*Problem*: A single stretch of the material below is to be transcribed exactly, starting at the line with "The height and width of the screenshot is (300, 343)." and ending after the line with "Click the LTC 600-TF/SP19 product thumbnail".

*Dataset content*:
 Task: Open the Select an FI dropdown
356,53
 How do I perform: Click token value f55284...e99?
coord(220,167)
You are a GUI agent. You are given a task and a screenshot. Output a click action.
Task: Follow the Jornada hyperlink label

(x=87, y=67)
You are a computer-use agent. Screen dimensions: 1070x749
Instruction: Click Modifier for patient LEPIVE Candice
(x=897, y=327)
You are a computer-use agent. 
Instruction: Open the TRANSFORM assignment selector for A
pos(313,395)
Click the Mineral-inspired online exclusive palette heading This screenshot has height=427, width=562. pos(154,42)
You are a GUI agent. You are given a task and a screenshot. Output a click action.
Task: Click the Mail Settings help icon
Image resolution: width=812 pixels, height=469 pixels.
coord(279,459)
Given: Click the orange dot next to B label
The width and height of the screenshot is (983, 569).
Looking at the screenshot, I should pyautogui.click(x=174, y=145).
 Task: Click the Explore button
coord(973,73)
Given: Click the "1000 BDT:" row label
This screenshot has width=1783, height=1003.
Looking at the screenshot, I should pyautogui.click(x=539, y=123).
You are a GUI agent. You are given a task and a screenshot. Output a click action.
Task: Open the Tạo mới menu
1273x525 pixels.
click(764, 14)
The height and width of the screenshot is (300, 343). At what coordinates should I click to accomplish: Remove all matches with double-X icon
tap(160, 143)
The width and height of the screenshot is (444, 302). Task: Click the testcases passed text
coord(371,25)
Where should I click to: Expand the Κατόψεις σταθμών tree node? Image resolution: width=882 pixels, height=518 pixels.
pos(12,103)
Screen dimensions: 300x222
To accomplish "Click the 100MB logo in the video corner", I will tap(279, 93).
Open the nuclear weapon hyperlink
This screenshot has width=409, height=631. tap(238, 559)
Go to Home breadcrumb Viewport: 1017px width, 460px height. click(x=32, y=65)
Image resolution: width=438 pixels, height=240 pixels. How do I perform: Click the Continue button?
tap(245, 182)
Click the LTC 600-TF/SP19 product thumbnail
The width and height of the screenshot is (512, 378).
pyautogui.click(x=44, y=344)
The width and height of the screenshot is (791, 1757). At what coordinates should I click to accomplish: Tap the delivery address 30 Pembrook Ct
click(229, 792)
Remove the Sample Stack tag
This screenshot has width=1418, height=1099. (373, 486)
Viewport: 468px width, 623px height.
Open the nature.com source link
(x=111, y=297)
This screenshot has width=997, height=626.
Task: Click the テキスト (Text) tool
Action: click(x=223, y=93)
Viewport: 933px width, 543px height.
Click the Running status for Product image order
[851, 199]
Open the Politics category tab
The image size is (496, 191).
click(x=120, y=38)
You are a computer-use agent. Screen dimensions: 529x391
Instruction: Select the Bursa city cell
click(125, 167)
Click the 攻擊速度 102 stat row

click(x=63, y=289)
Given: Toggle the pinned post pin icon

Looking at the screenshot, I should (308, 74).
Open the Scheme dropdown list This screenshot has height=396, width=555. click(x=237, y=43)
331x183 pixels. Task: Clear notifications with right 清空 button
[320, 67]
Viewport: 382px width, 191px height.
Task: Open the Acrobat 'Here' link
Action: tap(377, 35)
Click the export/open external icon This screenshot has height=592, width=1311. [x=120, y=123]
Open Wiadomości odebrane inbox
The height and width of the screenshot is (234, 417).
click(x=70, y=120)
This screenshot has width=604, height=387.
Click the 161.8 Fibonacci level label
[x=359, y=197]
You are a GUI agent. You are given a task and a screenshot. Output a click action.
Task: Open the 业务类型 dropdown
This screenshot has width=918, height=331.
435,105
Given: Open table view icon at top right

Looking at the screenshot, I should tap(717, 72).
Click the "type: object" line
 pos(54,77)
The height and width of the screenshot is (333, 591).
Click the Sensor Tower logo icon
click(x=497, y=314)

*Reply to the task*:
The height and width of the screenshot is (300, 343). At what coordinates should I click to accomplish: Remove all matches with double-X icon
tap(160, 143)
The width and height of the screenshot is (444, 302). Task: Click the testcases passed text
coord(371,25)
Where should I click to: Expand the Κατόψεις σταθμών tree node? Image resolution: width=882 pixels, height=518 pixels.
pos(12,103)
Screen dimensions: 300x222
To accomplish "Click the 100MB logo in the video corner", I will tap(279, 93).
Open the nuclear weapon hyperlink
This screenshot has width=409, height=631. tap(238, 559)
Go to Home breadcrumb Viewport: 1017px width, 460px height. click(x=32, y=65)
Image resolution: width=438 pixels, height=240 pixels. How do I perform: Click the Continue button?
tap(245, 182)
Click the LTC 600-TF/SP19 product thumbnail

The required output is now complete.